Title: Automobile Engine Control and Calibration Strategies to Address Future Fuel Economy Standards
Mandated fuel economy regulations worldwide are driving unprecedented research and development for automobile powertrains. These stringent new regulations require automobile manufacturers to double their current fleet average fuel economy by 2025, while still satisfying customer performance and cost expectations. Advanced internal combustion engines are likely to be prime mover for the vast majority of automobiles in 2025 and beyond due to their relatively low cost as compared to competing technologies. To improve fuel economy and meet global energy demands the number of engine control actuators is increasing and multiple fuels are being considered. The increased engine control complexity brought about by new actuators and fuels motivates the use of model-based control methodologies over traditional map-based empirical approaches. Purely physics based control techniques have the potential to decrease calibration burdens, but must be complex to capture non-linear engine behavior with low computational requirements. This talk will discuss two examples of on-going research related to engine modeling and control system development at Clemson University. First, a semiphysical approach to combustion phasing control for multi-fuel adaptive engines will be examined. This work is intended to adapt to fuel behavior and maintain proper spark timing on-the-fly when fuel type changes.
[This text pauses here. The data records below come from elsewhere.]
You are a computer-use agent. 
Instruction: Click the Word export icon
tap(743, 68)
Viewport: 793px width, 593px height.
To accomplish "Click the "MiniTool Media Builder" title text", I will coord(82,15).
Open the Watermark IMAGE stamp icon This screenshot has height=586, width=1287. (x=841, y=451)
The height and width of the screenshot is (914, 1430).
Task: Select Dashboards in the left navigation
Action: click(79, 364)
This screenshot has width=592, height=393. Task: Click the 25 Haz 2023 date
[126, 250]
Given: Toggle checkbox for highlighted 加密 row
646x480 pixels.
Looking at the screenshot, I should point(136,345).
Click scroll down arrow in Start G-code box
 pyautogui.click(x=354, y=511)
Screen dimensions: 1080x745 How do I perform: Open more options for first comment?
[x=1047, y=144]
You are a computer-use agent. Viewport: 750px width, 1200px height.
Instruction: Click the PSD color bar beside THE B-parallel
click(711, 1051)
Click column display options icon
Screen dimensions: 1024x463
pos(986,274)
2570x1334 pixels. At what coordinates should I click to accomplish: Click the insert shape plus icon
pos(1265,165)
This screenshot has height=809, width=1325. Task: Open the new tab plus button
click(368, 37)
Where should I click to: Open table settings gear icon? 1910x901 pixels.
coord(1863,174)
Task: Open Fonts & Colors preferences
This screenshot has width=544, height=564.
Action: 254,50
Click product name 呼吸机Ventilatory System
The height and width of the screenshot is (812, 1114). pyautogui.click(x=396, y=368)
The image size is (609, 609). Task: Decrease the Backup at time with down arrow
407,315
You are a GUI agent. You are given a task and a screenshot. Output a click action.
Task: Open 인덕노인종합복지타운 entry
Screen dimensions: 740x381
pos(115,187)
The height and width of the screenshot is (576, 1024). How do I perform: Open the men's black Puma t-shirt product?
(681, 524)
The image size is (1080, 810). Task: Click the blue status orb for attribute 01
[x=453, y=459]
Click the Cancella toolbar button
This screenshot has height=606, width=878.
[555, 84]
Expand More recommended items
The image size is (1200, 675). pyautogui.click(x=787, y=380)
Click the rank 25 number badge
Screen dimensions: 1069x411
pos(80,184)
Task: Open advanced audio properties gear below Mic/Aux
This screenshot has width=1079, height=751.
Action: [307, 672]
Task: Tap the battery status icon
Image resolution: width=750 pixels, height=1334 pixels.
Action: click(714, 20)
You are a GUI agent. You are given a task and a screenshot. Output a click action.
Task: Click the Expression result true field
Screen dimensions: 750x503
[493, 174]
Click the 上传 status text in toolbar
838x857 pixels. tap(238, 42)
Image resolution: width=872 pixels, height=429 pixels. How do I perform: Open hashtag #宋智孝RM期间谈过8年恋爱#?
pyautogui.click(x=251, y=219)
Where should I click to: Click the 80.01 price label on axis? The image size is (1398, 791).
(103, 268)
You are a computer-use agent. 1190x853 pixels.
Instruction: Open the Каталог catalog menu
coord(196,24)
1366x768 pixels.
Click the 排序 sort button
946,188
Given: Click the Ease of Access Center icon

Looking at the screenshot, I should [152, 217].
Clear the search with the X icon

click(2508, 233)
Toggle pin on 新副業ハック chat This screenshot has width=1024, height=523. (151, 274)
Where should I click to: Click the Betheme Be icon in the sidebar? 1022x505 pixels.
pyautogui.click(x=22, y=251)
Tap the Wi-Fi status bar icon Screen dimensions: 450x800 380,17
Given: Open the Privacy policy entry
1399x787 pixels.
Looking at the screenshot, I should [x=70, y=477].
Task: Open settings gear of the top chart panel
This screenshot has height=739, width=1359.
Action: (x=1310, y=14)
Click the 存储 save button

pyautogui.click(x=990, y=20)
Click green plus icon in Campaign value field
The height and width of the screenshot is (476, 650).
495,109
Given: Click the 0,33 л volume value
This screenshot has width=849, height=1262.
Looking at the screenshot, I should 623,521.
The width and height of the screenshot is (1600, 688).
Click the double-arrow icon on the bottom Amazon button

The second example will be focused on the implementation of model predictive control (MPC) to improve engine response during a transmission shift.
Dr. Robert Prucka is an Assistant Professor in the Department of Automotive Engineering at the Clemson University – International Center for Automotive Research. His research interests include the design, performance, control, calibration, and emissions of advanced internal combustion engines. He has extensive engine testing experience, including dynamometer cell design and advanced instrumentation development. Currently, he is developing experimental techniques, simulations and control strategies for advanced high degree of freedom spark-ignition engines to improve fuel economy and reduce time to market. He also performs research related to the performance aftermarket for SEMA member companies. Dr. Prucka teaches two graduate level engine combustion and emissions courses that incorporate fundamental engineering principles, experimental work, and 1-D engine simulation software. He is the faculty advisor for Clemson University’s Formula and Baja SAE student competition teams, and the Director of the Brooks Institute for Motorsports at Clemson University. He has three degrees in Mechanical Engineering from the University of Michigan; PhD (2008), MSE (2004) and BSE. (2000). Prior to joining Clemson Robert has worked for the Ford Motor Company and as an independent consultant for racing engine companies.